Before I found this advice I constructed the following query, which completes in less than 20secs of elapsed time but is running almost completely counter to the advice on table order.

WITH
  cases_and_attorneys AS (
  SELECT
    cases.case_row_id,
    cases.case_name,
    cases.court_name,
    attorneys.name,
    attorneys.contactinfo
  FROM
    `bigquery-public-data.uspto_oce_litigation.cases` AS cases
  JOIN
    `bigquery-public-data.uspto_oce_litigation.attorneys` AS attorneys
  ON
    cases.case_row_id = attorneys.case_row_id
  WHERE
    cases.case_name IS NOT NULL )
SELECT
  cases_and_attorneys.case_row_id,
  cases_and_attorneys.name,
  cases_and_attorneys.contactinfo,
  court_name,
  short_description
FROM
  `bigquery-public-data.uspto_oce_litigation.documents` AS docs
JOIN
  cases_and_attorneys
ON
  docs.case_row_id = cases_and_attorneys.case_row_id
WHERE
  short_description IS NOT NULL
  AND upload_date IS NOT NULL

Are there lessons I can learn from the structure of these tables to avoid naively joining by table size?

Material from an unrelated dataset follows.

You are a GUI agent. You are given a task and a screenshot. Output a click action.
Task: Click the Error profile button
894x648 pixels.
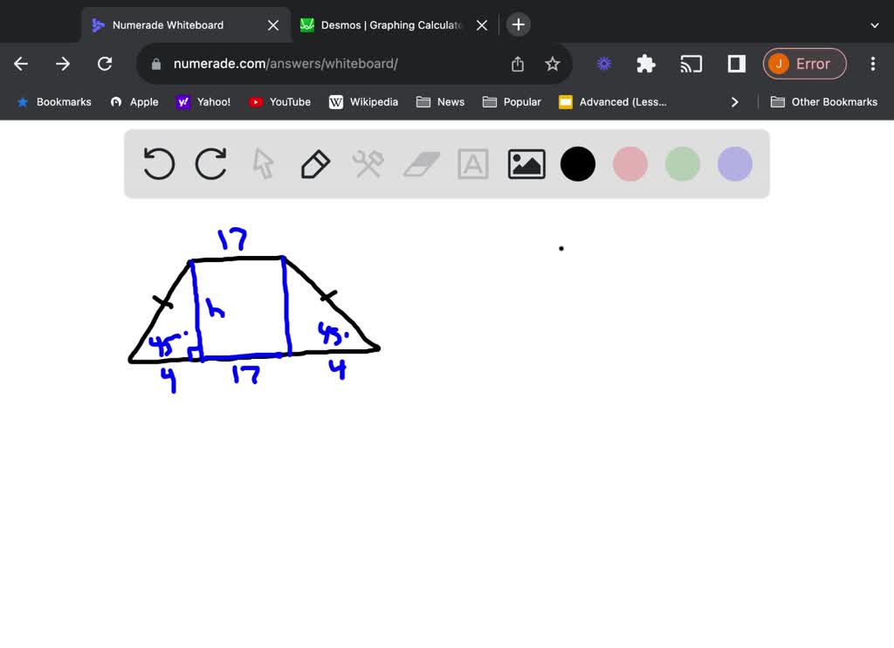point(804,63)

Thanks!


Solution

  • The reason your first query takes so long is because of this line:

    docs.case_row_id = docs.case_row_id
    

    The "join larger tables to smaller tables" advice is good - but in my experience I would not try to optimize too early. All of these tables are "small" in the grand scheme of things and changing their order in the join doesn't have much effect. When you see such a dramatic difference between execution times (>10x) I would double check that you aren't doing something like that self join.